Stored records
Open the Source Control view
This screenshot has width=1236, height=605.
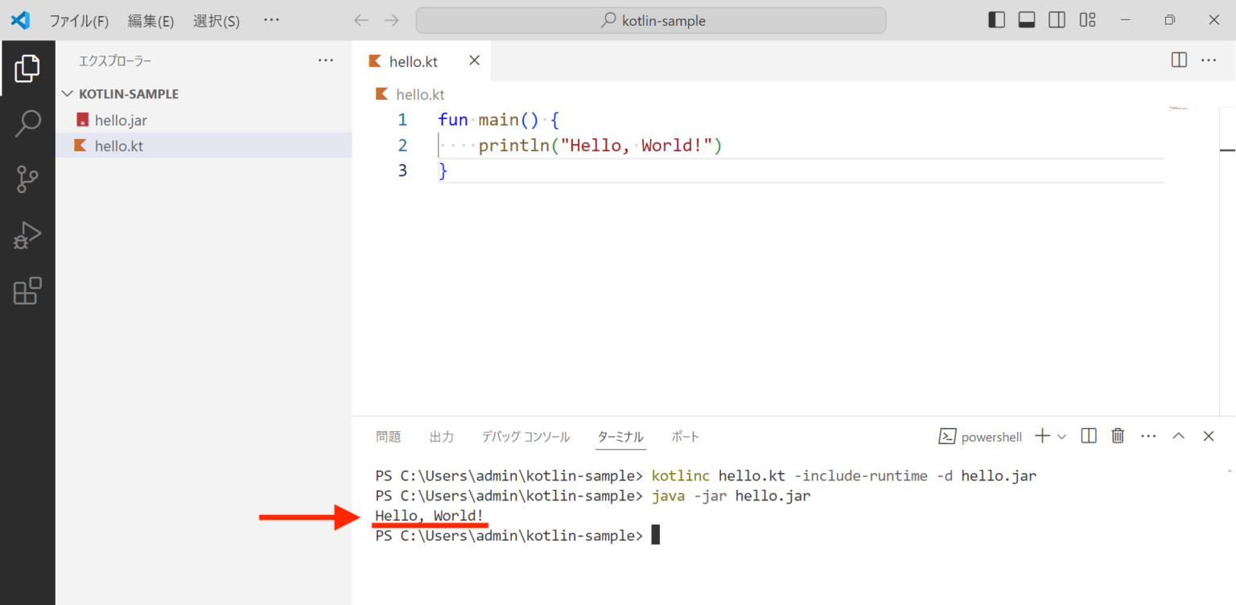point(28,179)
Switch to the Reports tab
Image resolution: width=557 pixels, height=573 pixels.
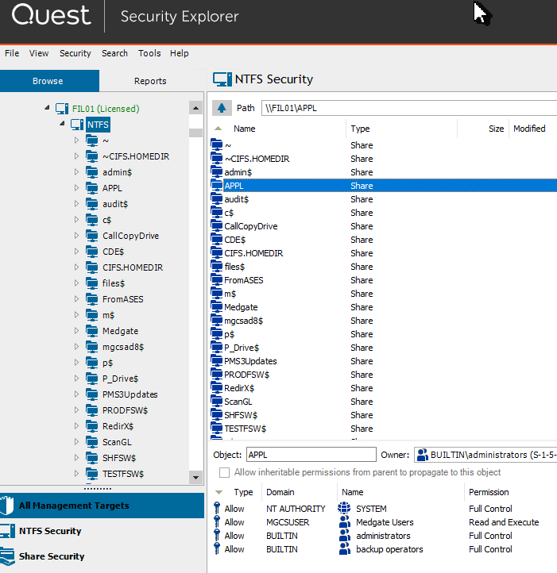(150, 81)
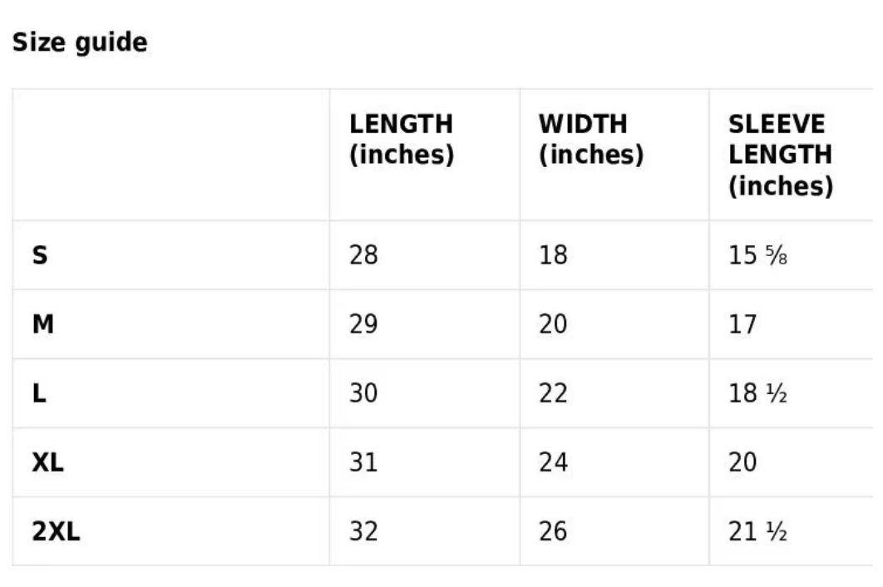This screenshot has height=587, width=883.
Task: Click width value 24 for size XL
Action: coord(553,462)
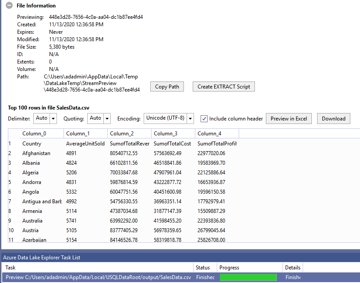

_TASK BRIEF:_ From the line containing "This screenshot has width=1236, height=605." through the final line of the records, write out each line exactly, and include no pictures.

_RESULT OF THE EXERCISE:_
This screenshot has width=1236, height=605.
point(28,179)
Switch to the Reports tab
Image resolution: width=557 pixels, height=573 pixels.
(150, 81)
This screenshot has height=587, width=883.
Task: Click width value 24 for size XL
Action: coord(553,462)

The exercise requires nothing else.